Practice self-compassion and self-awareness
It can also help to be gentle with yourself. Getting through the holidays with body image struggles, food-related struggles, or an eating disorder can be difficult, especially if other people aren’t being empathetic or understanding to you when you’re spending time with them to eat festive foods. Practice self-compassion and self-care to stay grounded, engage in self-awareness to notice when you’re being harsh, spend time with people who respect you, and remind yourself that you’re doing your best.
How do I know if I have an eating disorder?
Eating disorders are mental illnesses associated with negative body image and disordered eating behaviors, and each has different symptoms. However, below are some general signs that you might be living with an eating disorder:
- Severe preoccupation with weight (fear of gaining weight and negative feelings associated with weight)
- Bingeing frequently or when stressed to a point where you feel shame and guilt
- Restricting food intake altogether developing rigid eating habits to control how much you eat
- Bingeing and then purging by using laxatives, exercising excessively, self-inducing vomiting, etc. to lose weight or avoid gaining weight
- Only ever seeing yourself as overweight or obese when you look in the mirror, even if you are underweight
- Difficulty accepting help or believing you need help for your body, even when others tell you they’re concerned
- Hiding your body shape with baggy clothing
- Forgetting to eat frequently and having severe aversions to certain textures and tastes (consistent with avoidant-restrictive food intake disorder (ARFID))
If you notice any of the above symptoms or similar signs, it’s recommended that you meet with a doctor or therapist as soon as possible for evaluation and treatment.

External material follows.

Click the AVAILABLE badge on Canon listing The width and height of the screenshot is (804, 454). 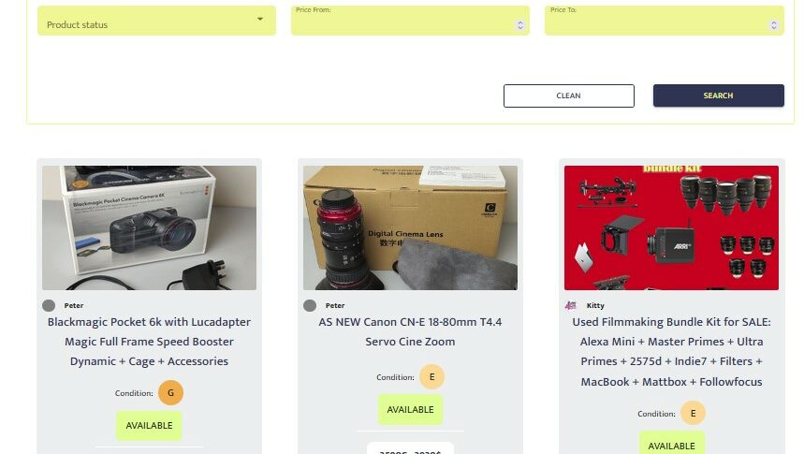pyautogui.click(x=410, y=410)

Potential benefits of therapy for body image issues
If you think you might be living with an eating disorder, feel uncomfortable with food choices, or have body image issues at any time of the year, a therapist can be a helpful resource for improving your mental well-being and overall health. Body image issues and difficulty navigating food-related feelings are mental health-related challenges and can often be treated with modalities like cognitive behavioral therapy (CBT) or acceptance and commitment therapy (ACT).
A therapist can create a safe space for you to explore your thoughts about your body and develop personalized solutions for getting through the season and improving your mental health and self-image. In addition, they can help you learn to attend to your body’s hunger cues, avoid assigning moral value to food, avoid restrictive diets, and cope with any stressful situation. Finally, they can give you practical tips to get a fresh start on eating nutritious meals. Even one meal can make a difference.
Alternative support options
Some people may avoid seeking therapy over the holidays because in-person support can be difficult to find due to holiday hours or a lack of nearby providers. In such cases, seeking online therapy through a platform like BetterHelp may be more convenient. Through an online platform, you can schedule sessions with a licensed therapist at any time—including over the holidays. You can speak with them via phone, video, or live chat and also take advantage of unique resources like journal prompts, worksheets, and weekly support groups for conversation and hope regarding these topics.
Studies suggest that online therapy can often be effective, especially for eating disorders like binge eating disorder and bulimia nervosa. In one study, for example, an internet intervention was as effective as in-person therapy in supporting those with these conditions. Participants reported reduced symptom severity and improved mental wellness.